→ TEXTE FOURNI
Sur le continent, en dehors du protocole constitué de Hydroxy-chloroquine et Azithromycine et adopté par un grand nombre de pays, la pharmacopée traditionnelle propose une vaste gamme de traitements à base de plantes, dont l’Artemisia, qui intervient dans le traitement du paludisme.
Pour autant, les systèmes africains de santé publique ont-ils tiré leçon de la pandémie du Coronavirus ?
La réponse ne tardera certainement pas à être connue, mais pour l’instant, bien que le taux de décès sur le continent reste faible et même en déclin dans la plupart des Etats, les systèmes de santé des pays d’Afrique subsaharienne demeurent caractérisés par une capacité d’adaptation très faible face aux épidémies, à cause des maigres ressources dont ils disposent. Celles-ci sont le plus souvent planifiées et mises à disposition par les institutions financières internationales. Plus encore, l’intégration régionale ou sous-régionale dans le domaine de la santé est encore peu développée.

→ DONNÉES ENREGISTRÉES
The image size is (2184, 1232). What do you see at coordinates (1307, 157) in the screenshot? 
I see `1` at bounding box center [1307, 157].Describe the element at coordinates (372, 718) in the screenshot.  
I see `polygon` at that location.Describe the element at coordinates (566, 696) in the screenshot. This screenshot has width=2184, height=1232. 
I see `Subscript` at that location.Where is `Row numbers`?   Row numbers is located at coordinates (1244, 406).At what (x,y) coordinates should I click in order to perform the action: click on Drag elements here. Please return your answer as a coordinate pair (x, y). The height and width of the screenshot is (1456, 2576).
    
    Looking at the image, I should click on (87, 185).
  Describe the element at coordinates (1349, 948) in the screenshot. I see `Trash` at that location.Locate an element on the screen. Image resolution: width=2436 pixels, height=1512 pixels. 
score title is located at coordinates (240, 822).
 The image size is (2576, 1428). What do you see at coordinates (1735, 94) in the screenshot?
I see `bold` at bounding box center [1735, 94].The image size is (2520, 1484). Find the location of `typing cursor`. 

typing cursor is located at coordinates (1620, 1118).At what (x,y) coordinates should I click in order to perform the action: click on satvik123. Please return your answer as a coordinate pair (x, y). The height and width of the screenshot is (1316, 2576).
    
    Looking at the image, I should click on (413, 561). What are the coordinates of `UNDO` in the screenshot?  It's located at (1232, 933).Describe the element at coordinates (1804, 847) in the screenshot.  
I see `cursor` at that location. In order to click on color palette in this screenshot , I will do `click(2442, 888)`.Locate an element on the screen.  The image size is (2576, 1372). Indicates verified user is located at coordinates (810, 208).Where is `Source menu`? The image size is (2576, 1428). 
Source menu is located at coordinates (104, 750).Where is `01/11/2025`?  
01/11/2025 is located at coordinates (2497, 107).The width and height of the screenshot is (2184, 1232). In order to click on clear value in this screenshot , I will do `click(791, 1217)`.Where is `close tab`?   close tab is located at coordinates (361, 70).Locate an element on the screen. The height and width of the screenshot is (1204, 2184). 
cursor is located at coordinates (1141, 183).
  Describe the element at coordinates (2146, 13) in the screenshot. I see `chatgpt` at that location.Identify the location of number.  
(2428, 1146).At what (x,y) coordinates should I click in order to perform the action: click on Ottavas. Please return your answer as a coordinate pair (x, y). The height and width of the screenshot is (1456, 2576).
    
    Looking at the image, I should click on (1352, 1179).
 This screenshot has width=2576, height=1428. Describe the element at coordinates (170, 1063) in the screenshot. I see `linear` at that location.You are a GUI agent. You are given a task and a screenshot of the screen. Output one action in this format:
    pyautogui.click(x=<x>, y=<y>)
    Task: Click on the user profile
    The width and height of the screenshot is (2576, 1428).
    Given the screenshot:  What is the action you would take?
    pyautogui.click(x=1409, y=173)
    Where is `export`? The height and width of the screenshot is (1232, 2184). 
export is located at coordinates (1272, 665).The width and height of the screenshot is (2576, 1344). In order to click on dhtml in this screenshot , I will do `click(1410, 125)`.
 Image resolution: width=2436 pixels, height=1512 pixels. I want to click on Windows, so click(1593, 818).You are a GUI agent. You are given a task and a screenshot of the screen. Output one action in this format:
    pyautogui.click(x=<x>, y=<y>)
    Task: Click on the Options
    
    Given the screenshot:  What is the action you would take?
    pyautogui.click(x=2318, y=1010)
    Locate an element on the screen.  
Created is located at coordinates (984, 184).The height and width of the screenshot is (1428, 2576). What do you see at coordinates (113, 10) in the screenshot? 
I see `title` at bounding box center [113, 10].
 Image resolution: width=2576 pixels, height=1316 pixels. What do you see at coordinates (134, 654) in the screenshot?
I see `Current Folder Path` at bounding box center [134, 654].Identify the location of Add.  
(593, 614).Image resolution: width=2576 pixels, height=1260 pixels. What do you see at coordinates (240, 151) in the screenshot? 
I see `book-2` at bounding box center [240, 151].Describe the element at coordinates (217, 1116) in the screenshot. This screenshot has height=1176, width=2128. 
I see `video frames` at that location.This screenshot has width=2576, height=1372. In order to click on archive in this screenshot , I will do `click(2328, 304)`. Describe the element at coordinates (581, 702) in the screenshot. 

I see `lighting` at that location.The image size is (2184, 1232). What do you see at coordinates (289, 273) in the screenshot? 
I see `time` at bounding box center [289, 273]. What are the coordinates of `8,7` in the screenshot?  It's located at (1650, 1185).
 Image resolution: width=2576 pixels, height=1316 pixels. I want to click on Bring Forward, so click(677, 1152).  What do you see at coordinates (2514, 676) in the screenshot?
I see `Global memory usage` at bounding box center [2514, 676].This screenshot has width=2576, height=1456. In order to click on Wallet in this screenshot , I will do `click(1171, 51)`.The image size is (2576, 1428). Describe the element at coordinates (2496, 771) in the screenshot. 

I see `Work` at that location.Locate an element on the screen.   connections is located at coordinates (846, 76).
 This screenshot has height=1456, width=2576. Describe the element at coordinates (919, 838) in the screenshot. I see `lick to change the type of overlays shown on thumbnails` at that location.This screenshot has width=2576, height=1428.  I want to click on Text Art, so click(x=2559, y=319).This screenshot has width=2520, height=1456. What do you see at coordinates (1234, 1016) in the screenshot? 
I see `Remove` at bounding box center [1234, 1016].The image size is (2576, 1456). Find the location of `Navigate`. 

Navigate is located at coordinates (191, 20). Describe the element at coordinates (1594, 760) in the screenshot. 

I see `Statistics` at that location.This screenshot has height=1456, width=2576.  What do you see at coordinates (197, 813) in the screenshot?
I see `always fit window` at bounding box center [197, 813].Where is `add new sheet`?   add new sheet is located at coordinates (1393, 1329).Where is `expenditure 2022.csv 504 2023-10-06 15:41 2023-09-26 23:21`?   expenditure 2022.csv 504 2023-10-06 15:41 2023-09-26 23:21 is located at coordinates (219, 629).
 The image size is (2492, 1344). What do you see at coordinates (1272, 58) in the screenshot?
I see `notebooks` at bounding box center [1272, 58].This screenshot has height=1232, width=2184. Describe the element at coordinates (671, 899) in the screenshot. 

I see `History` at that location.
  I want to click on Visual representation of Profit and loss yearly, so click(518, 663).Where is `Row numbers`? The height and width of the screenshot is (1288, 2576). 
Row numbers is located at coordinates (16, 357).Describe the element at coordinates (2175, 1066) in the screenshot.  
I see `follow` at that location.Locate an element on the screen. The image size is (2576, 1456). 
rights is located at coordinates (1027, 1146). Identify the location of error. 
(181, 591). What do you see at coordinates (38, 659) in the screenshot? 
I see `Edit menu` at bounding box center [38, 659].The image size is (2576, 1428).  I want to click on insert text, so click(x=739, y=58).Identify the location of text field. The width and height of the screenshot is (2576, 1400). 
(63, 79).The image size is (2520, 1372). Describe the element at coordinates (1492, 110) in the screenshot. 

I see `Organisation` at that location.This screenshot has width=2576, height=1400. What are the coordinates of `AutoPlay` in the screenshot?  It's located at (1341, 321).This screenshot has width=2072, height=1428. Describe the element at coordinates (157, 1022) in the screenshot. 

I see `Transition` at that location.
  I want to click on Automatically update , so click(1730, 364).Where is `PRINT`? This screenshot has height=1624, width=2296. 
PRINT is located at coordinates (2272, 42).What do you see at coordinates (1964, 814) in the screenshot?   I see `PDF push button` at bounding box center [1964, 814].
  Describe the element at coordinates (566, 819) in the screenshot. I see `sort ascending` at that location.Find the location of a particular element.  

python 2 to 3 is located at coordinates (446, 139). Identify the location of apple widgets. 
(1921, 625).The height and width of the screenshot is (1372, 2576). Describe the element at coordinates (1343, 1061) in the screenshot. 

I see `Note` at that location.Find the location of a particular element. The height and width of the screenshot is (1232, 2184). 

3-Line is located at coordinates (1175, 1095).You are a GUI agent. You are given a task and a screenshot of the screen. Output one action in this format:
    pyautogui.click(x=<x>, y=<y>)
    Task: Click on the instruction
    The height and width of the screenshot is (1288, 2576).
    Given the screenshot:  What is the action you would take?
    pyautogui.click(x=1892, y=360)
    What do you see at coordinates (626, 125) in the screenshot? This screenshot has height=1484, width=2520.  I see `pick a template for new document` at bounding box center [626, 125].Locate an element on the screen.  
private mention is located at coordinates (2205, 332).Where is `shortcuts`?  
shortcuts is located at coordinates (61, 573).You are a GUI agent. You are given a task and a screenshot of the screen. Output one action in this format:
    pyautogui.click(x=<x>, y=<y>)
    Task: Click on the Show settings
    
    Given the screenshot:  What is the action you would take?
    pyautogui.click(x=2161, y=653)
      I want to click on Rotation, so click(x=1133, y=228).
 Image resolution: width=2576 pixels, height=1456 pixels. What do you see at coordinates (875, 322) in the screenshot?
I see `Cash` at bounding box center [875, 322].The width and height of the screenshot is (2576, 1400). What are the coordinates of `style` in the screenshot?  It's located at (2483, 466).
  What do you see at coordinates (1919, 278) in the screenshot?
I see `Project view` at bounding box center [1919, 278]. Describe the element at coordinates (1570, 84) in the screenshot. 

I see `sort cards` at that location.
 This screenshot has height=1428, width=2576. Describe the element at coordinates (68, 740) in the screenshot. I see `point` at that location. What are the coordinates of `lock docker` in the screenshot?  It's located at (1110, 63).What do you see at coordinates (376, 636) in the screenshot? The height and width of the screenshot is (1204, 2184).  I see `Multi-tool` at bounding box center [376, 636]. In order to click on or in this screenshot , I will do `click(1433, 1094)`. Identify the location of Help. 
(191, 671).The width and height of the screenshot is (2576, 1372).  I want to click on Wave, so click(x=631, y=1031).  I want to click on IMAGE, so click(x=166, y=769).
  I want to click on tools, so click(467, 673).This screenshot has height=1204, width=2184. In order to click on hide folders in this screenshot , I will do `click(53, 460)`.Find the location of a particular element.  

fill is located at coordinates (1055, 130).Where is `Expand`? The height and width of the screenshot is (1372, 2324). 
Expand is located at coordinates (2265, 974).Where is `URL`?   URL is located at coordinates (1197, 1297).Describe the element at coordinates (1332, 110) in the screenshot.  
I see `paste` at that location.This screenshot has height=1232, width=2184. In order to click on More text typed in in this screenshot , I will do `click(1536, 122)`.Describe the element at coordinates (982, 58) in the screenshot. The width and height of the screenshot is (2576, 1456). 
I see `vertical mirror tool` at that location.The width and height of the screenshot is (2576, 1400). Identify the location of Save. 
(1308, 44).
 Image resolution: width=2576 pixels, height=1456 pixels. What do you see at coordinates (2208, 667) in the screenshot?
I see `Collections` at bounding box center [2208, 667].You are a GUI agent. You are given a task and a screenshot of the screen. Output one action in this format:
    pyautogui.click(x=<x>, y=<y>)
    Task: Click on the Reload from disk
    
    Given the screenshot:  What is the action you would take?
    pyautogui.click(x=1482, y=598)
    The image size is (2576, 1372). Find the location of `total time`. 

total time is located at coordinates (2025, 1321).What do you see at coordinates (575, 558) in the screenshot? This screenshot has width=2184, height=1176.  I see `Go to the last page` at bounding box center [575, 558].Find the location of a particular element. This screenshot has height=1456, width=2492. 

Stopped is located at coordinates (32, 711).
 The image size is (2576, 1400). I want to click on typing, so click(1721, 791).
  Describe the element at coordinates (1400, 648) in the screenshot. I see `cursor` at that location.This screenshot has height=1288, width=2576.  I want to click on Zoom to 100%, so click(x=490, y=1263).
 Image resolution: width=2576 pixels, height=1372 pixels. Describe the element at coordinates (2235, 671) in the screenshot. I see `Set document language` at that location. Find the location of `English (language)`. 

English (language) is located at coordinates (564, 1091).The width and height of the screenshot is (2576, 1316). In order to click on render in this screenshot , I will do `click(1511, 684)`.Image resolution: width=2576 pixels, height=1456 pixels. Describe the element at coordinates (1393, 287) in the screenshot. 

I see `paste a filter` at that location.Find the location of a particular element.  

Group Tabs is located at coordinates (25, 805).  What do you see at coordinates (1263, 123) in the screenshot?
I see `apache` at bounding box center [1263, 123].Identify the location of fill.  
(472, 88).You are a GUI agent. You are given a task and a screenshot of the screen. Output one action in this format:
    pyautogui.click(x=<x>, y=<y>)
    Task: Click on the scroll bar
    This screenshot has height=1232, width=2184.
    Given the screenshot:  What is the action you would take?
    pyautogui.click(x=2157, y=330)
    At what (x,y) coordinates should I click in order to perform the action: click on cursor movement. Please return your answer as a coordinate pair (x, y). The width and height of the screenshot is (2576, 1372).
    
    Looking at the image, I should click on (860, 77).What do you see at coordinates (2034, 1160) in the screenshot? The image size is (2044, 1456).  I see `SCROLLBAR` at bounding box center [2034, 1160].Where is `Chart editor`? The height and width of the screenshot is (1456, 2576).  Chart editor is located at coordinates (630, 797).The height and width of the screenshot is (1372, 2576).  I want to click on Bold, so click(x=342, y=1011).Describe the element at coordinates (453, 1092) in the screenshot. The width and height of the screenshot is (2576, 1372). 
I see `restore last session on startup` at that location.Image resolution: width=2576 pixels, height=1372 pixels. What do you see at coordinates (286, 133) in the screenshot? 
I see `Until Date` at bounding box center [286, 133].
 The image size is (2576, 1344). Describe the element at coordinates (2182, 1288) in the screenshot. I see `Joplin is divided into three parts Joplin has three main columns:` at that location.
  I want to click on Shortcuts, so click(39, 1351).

→ CE QUI EST DEMANDÉ
D'après le texte sur les systèmes de santé africains, quelle plante de la pharmacopée traditionnelle intervient dans le traitement du paludisme ?

→ RÉSULTAT OBTENU
L'Artemisia.